● **Task objective**
Copy out the line that contains "Viewport: 966px width, 675px height." and the lines after it through the final one in the entries below, exactly, with no other lines.

Data excerpts
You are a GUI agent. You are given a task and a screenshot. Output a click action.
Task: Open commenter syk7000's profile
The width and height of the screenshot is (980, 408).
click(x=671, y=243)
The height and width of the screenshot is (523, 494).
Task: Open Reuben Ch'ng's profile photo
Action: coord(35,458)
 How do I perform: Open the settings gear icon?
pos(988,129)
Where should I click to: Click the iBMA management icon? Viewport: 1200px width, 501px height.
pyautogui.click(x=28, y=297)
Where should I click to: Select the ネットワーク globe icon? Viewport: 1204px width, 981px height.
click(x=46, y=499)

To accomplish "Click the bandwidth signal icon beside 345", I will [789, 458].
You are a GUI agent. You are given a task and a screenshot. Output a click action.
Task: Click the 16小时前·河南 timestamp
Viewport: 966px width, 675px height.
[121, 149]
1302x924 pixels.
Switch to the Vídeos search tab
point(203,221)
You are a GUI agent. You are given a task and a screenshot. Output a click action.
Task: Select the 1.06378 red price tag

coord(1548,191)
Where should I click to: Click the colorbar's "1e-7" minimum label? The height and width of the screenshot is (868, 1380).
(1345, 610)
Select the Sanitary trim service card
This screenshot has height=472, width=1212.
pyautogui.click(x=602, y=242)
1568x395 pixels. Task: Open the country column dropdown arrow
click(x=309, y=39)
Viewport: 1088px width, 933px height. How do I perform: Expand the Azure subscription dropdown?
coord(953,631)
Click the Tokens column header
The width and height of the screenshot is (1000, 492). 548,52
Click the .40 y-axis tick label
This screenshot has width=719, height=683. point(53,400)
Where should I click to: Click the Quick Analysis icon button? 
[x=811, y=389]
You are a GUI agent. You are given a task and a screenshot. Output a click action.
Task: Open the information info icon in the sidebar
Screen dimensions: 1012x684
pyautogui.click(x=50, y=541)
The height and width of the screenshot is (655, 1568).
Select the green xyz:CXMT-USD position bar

● **Response to the task**
Viewport: 966px width, 675px height.
[121, 149]
1302x924 pixels.
Switch to the Vídeos search tab
point(203,221)
You are a GUI agent. You are given a task and a screenshot. Output a click action.
Task: Select the 1.06378 red price tag

coord(1548,191)
Where should I click to: Click the colorbar's "1e-7" minimum label? The height and width of the screenshot is (868, 1380).
(1345, 610)
Select the Sanitary trim service card
This screenshot has height=472, width=1212.
pyautogui.click(x=602, y=242)
1568x395 pixels. Task: Open the country column dropdown arrow
click(x=309, y=39)
Viewport: 1088px width, 933px height. How do I perform: Expand the Azure subscription dropdown?
coord(953,631)
Click the Tokens column header
The width and height of the screenshot is (1000, 492). 548,52
Click the .40 y-axis tick label
This screenshot has width=719, height=683. point(53,400)
Where should I click to: Click the Quick Analysis icon button? 
[x=811, y=389]
You are a GUI agent. You are given a task and a screenshot. Output a click action.
Task: Open the information info icon in the sidebar
Screen dimensions: 1012x684
pyautogui.click(x=50, y=541)
The height and width of the screenshot is (655, 1568).
Select the green xyz:CXMT-USD position bar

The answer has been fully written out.